Myeloperoxidase activity as a lung injury marker in the lamb model of congenital diaphragmatic hernia.

Purpose: The antioxidant system is the primary intracellular defense system of the lung against oxygen toxicity (neutrophil sequestration). The CDH lamb model antioxidant system is deficient. It is hypothesized that pulmonary neutrophil sequestration may play a part in the acute lung injury of CDH patients. Myeloperoxidase (MPO) is a major constituent of neutrophil cytoplasmic granules and its activity therefore is a direct measure of neutrophil presence and an indirect indicator of lung injury.
Methods: Eight lambs had left-sided diaphragmatic hernias surgically created at 80 days' gestation and were delivered by cesarean section at 140 to 145 days. Eight littermate lambs served as controls. Lambs were either killed before ventilation or were ventilated conventionally for 4 hours with 100% O(2) and then killed. The lungs were dissected en bloc and snap frozen. The samples were homogenized, sonicated, freeze-thawed, and separated by density centrifugation. Supernatants were analyzed for myeloperoxidase (MPO) activity by spectrophotometry with o-dianisidine dihydrochloride and hydrogen peroxide at 460 nm. The MPO activity was normalized to the protein content of the supernatant and expressed as units of MPO activity per milligram of protein.

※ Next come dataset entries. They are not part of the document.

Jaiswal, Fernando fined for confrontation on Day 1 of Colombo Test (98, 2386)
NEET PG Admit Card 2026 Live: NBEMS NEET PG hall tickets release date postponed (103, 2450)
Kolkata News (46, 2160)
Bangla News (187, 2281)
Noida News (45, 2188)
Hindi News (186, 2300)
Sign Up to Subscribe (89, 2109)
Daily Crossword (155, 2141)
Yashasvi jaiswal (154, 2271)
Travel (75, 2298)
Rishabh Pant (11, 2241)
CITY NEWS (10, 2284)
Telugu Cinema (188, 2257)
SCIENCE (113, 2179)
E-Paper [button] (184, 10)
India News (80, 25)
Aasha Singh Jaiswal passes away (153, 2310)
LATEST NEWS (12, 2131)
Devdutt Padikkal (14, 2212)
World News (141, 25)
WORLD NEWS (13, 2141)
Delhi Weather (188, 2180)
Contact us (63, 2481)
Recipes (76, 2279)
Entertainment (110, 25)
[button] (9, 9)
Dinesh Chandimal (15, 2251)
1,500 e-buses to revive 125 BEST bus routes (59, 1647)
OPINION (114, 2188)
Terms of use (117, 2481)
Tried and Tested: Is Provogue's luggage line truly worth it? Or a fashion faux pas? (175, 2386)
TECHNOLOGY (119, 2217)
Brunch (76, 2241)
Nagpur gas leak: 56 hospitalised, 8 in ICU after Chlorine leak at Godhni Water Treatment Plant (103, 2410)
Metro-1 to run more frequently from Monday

Results: There was significantly more MPO activity in the CDH-ventilated lungs than controls similarly ventilated (3,203 +/- 665 versus 1,220 +/- 194, P =.001). There was no difference in MPO activity between the CDH and control lungs (318 +/- 57 v 348 +/- 61; P =.5). There was no difference between right and left lungs in any group.
Conclusion: Ventilation and hyperoxia leads to neutrophil accumulation in lung tissue, which is most pronounced in the CDH lung tissue. This is a further clue to the pathophysiology of iatrogenic lung injury in CDH. The myeloperoxidase assay may now be used to evaluate antenatal or postnatal antioxidant therapies for iatrogenic lung injury in CDH.